Talos Vulnerability Report

TALOS-2021-1434

Sound Exchange libsox sphere.c start_read() heap-based buffer overflow vulnerability

March 23, 2022

CVE Number

CVE-2021-40426

SUMMARY

A heap-based buffer overflow vulnerability exists in the sphere.c start_read() functionality of Sound Exchange libsox 14.4.2 and master commit 42b3557e. A specially-crafted file can lead to a heap buffer overflow. An attacker can provide a malicious file to trigger this vulnerability.

CONFIRMED VULNERABLE VERSIONS

The versions below were either tested or verified to be vulnerable by Talos or confirmed to be vulnerable by the vendor.

Sound Exchange libsox 14.4.2
Sound Exchange libsox master commit 42b3557e

PRODUCT URLS

libsox - http://sox.sourceforge.net/Main/HomePage

CVSSv3 SCORE

10.0 - CVSS:3.0/AV:N/AC:L/PR:N/UI:N/S:C/C:H/I:H/A:H

CWE

CWE-122 - Heap-based Buffer Overflow

DETAILS

Libsox is a well-aged library used for cross-platform audio editing software, originally written in 1991. After decades of development, a wide range of file formats are supported, including .wav, .flac, and .mp3 (with the aid of an external library).

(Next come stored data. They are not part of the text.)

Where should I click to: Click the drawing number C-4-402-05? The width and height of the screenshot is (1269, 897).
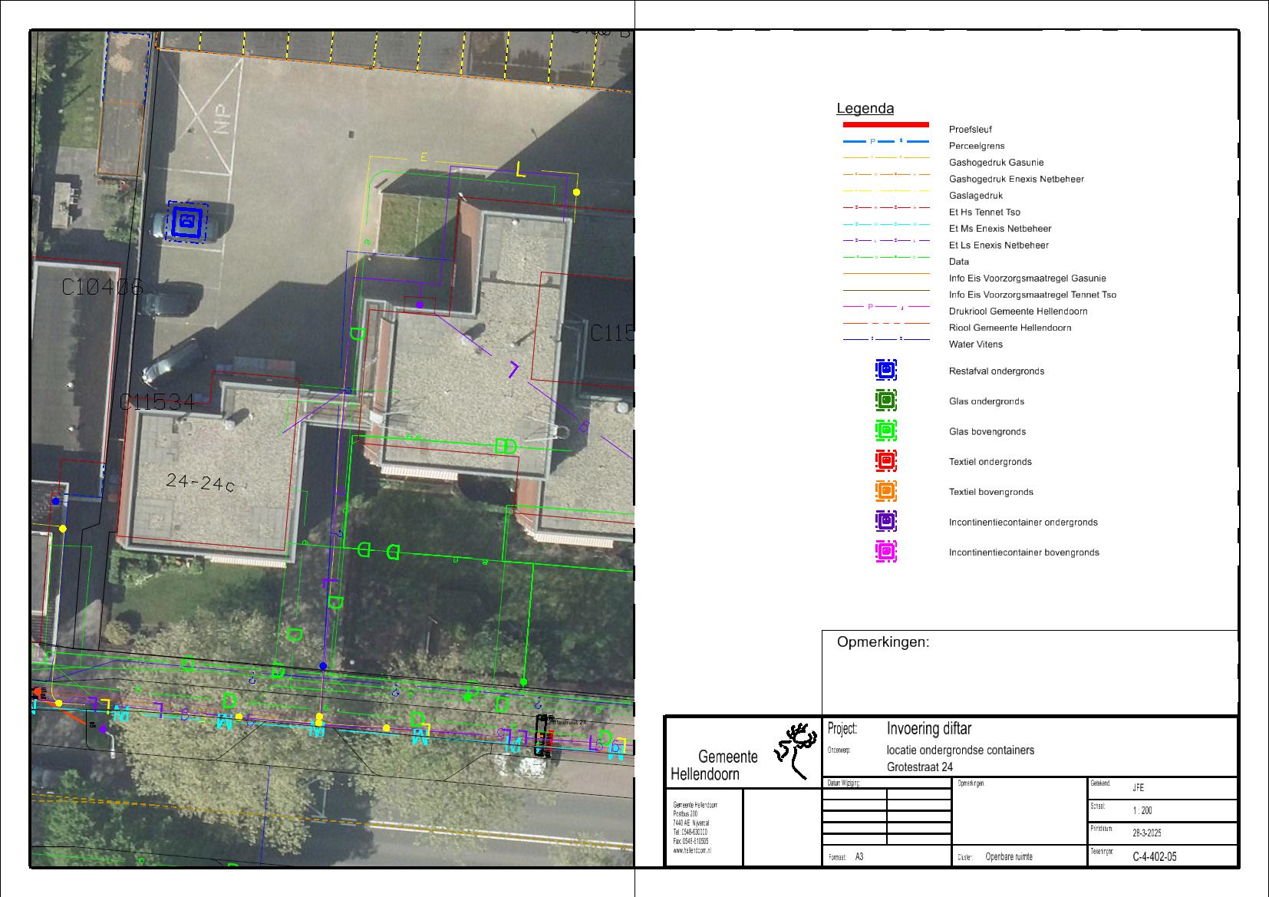[1154, 857]
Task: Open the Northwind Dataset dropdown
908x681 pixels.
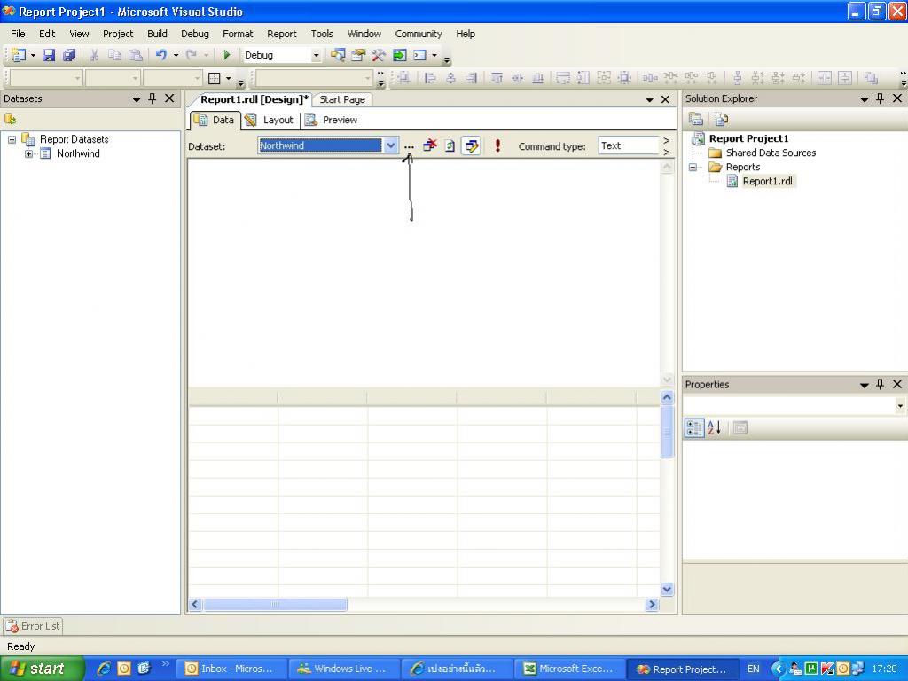Action: coord(390,145)
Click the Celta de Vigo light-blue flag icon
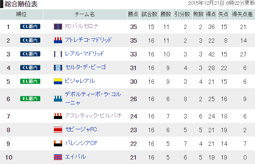The image size is (255, 164). pos(58,68)
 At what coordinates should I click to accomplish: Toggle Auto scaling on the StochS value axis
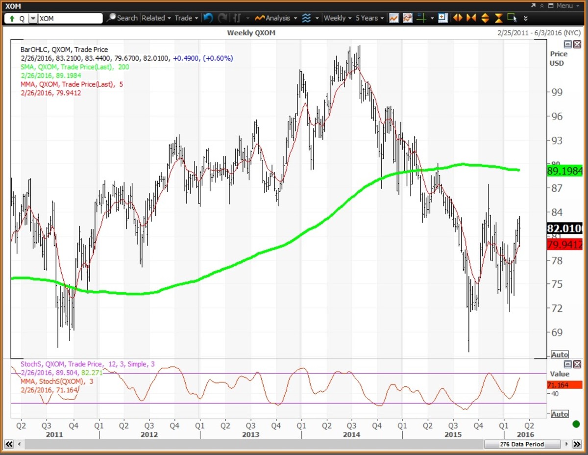tap(560, 414)
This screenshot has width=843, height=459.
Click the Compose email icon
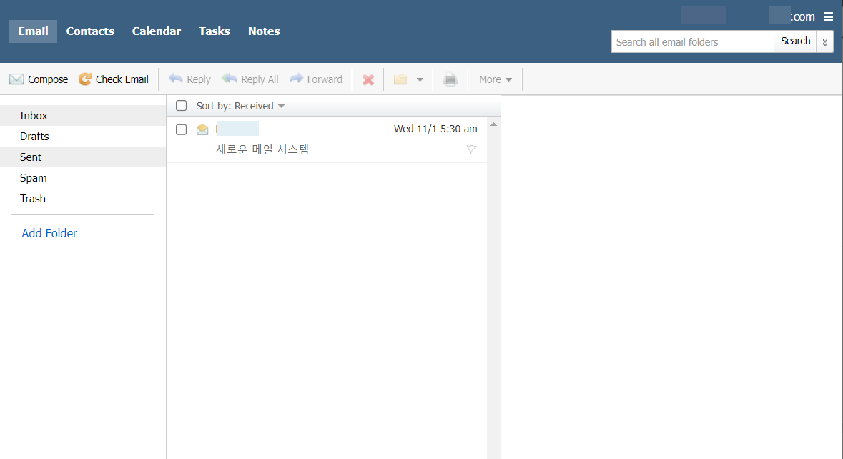[16, 79]
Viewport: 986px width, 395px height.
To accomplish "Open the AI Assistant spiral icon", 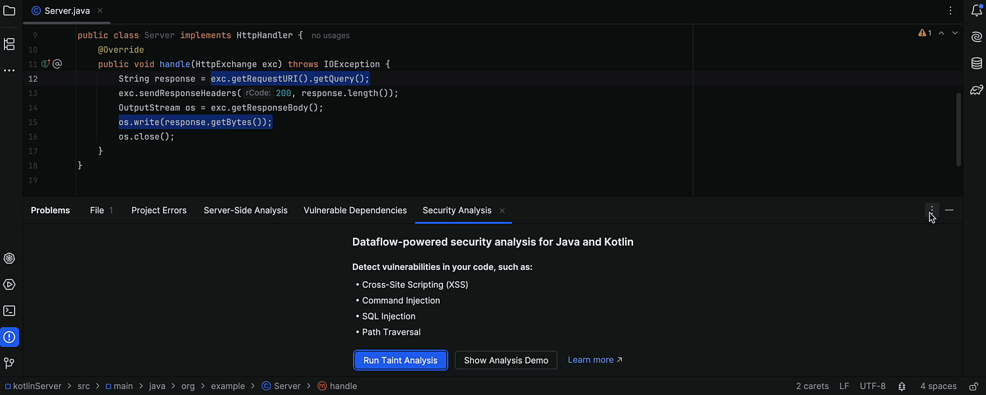I will (x=976, y=38).
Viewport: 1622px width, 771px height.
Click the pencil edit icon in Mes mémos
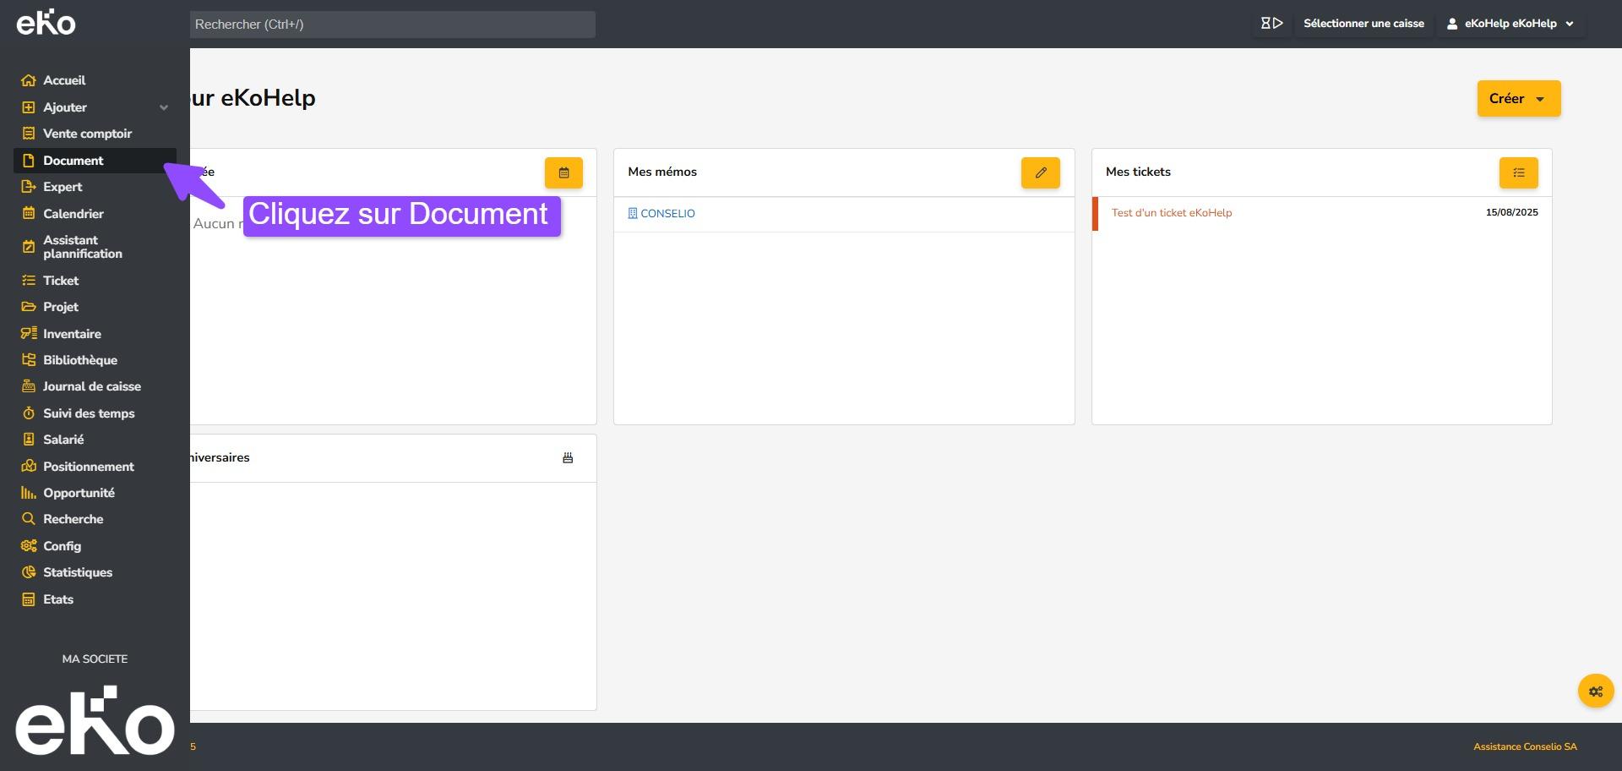pyautogui.click(x=1040, y=172)
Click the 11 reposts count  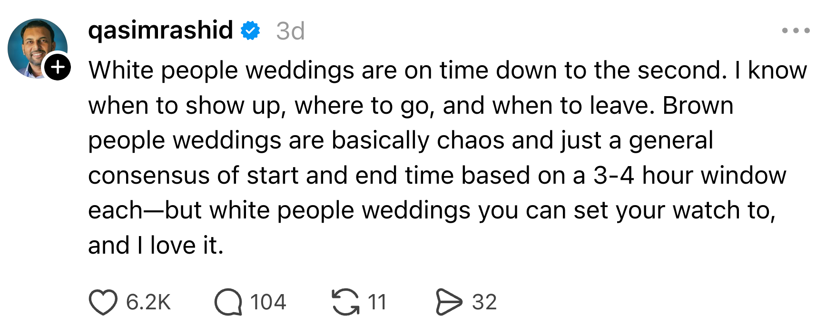tap(377, 302)
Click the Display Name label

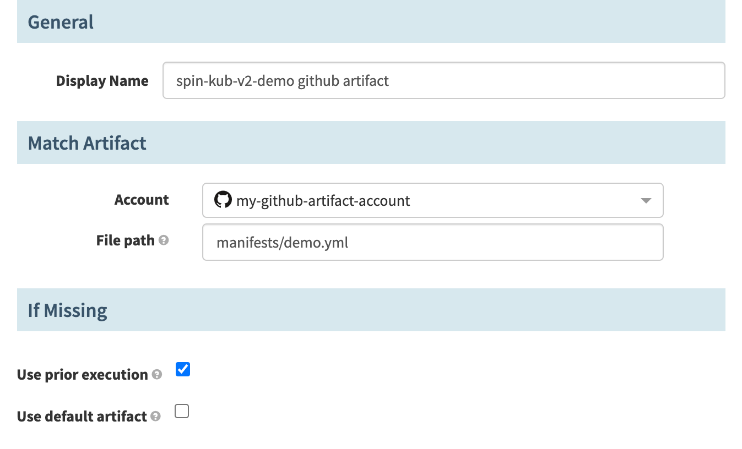[102, 81]
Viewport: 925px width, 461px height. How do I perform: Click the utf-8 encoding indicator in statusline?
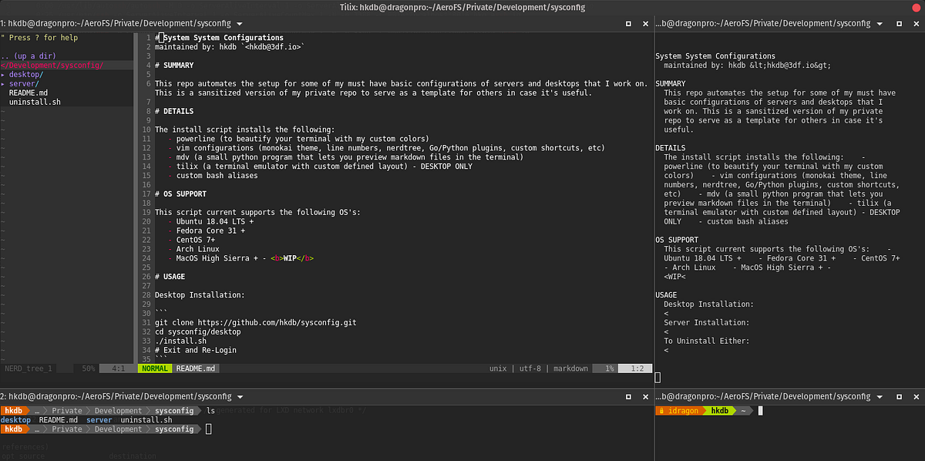point(531,368)
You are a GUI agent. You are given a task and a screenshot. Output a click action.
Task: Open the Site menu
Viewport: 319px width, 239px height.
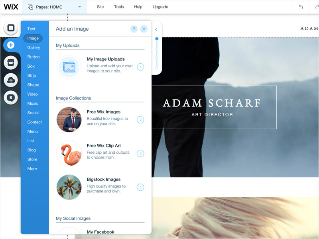100,7
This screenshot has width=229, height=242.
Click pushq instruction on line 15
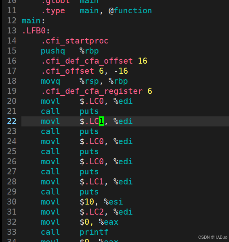53,51
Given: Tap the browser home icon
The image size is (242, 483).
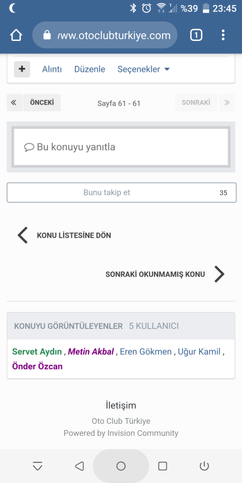Looking at the screenshot, I should (x=16, y=35).
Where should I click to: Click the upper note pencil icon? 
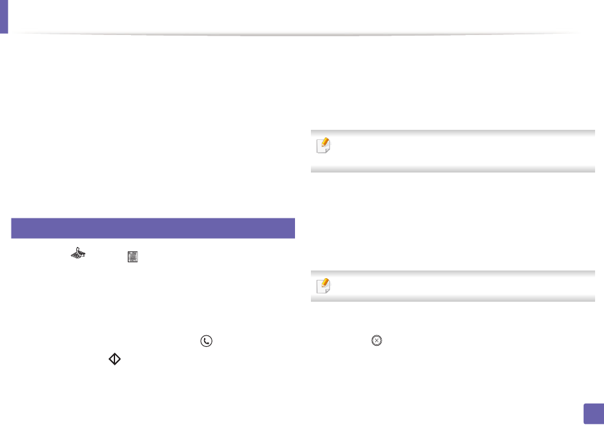pos(324,146)
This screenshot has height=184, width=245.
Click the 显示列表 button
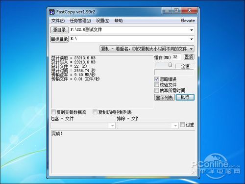[164, 98]
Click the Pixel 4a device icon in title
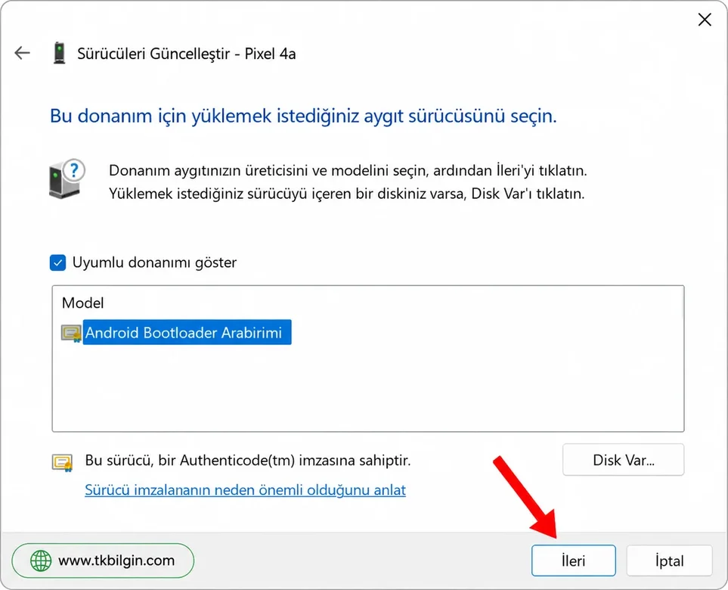 59,53
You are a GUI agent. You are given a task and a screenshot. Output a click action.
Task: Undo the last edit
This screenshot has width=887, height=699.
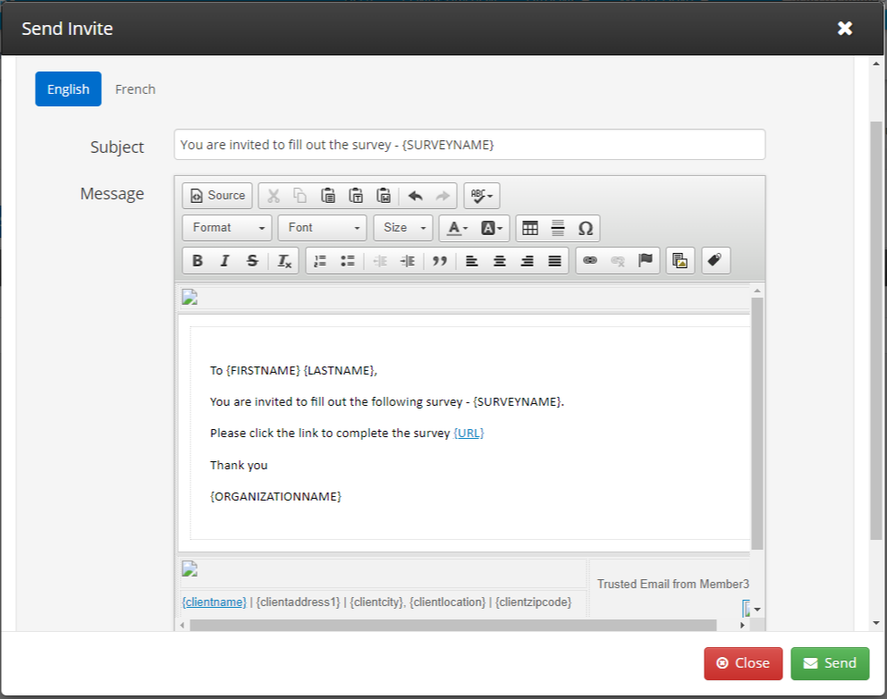tap(416, 196)
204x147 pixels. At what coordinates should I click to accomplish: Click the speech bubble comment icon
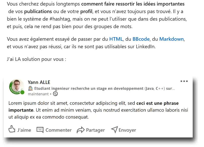40,130
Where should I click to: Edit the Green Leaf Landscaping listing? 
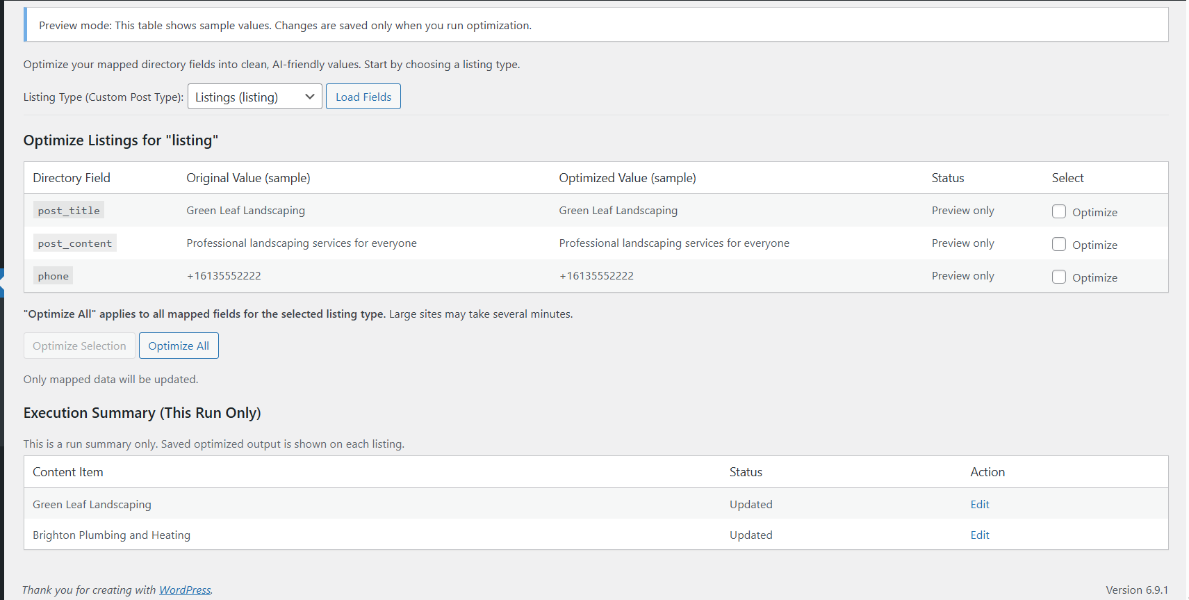pos(979,504)
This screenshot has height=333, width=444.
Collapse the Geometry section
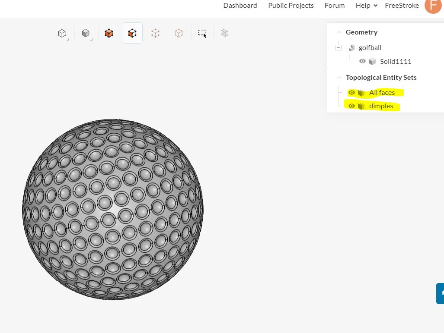pyautogui.click(x=339, y=32)
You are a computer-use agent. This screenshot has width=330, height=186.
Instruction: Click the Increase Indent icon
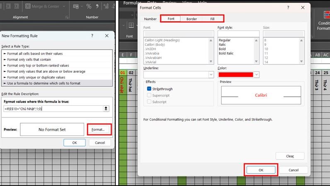[x=17, y=6]
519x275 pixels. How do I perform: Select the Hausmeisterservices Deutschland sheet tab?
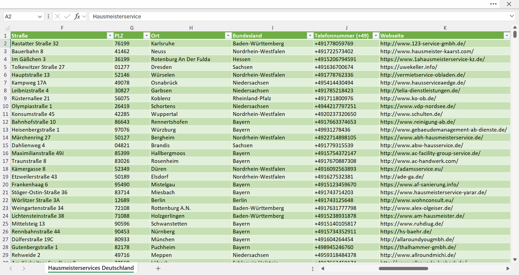point(91,268)
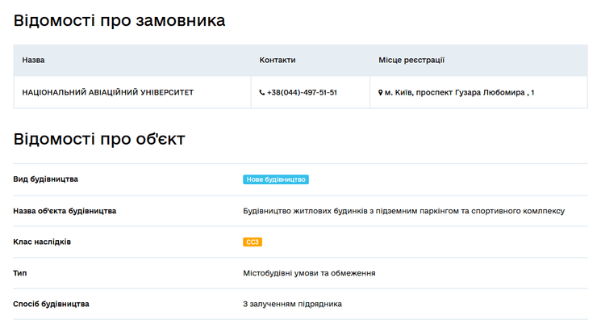Click the Спосіб будівництва row label
Image resolution: width=597 pixels, height=324 pixels.
[x=52, y=304]
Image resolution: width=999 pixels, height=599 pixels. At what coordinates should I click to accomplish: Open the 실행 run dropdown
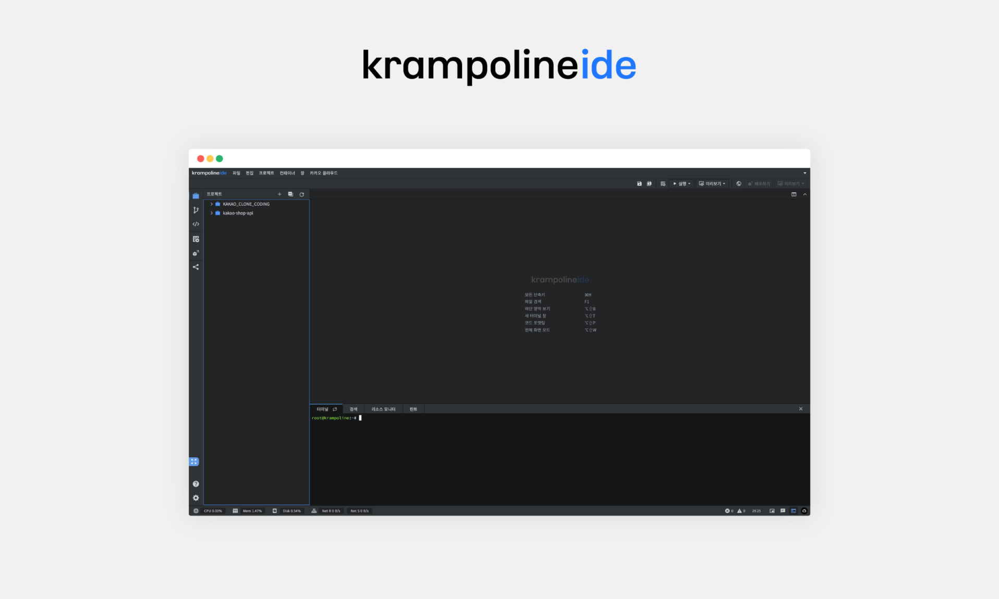682,184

Out of the multitude of file formats that Sound Exchange’s libsox can deal with, today we discuss the extremely obscure NIST Speech Header Resources (SPHERE) file format, which apparently is used for speech recognition. But regardless of the purpose, libsox will still process a given file as a .sph assuming that the file header matches:

 static char const * auto_detect_format(sox_format_t * ft, char const * ext)
{
  char data[AUTO_DETECT_SIZE];
  size_t len = lsx_readbuf(ft, data, ft->seekable? sizeof(data) : PIPE_AUTO_DETECT_SIZE);
  #define CHECK(type, p2, l2, d2, p1, l1, d1) if (len >= p1 + l1 && \
      !memcmp(data + p1, d1, (size_t)l1) && !memcmp(data + p2, d2, (size_t)l2)) return #type;
  // [...]
  CHECK(sph   , 0, 0, ""     , 0,  7, "NIST_1A")

This auto_detect_format will be hit from either sox_open_mem_read or sox_open_read, but only if the filetype is not specified by the arguments. Either way, since it’s possible to hit the processing in sphere.c via autodetection, let us look at the start_read function for the SPHERE file format:

static int start_read(sox_format_t * ft)
{
  unsigned long header_size_ul = 0, num_samples_ul = 0;   
  size_t     header_size, bytes_read;  
  // [...]
  char           fldname[64], fldtype[16], fldsval[128];
  char           * buf;

  /* Magic header */
  if (lsx_reads(ft, fldname, (size_t)8) || strncmp(fldname, "NIST_1A", (size_t)7) != 0) {   // [1]
    lsx_fail_errno(ft, SOX_EHDR, "Sphere header does not begin with magic word `NIST_1A'");
    return (SOX_EOF);
  }

  if (lsx_reads(ft, fldsval, (size_t)8)) {                                                  // [2]
    lsx_fail_errno(ft, SOX_EHDR, "Error reading Sphere header");
    return (SOX_EOF);
  }

  /* Determine header size, and allocate a buffer large enough to hold it. */
  sscanf(fldsval, "%lu", &header_size_ul);                                                  // [3]
  if (header_size_ul < 16) {
    lsx_fail_errno(ft, SOX_EHDR, "Error reading Sphere header");
    return (SOX_EOF);
  }

  buf = lsx_malloc(header_size = header_size_ul);                                           // [4]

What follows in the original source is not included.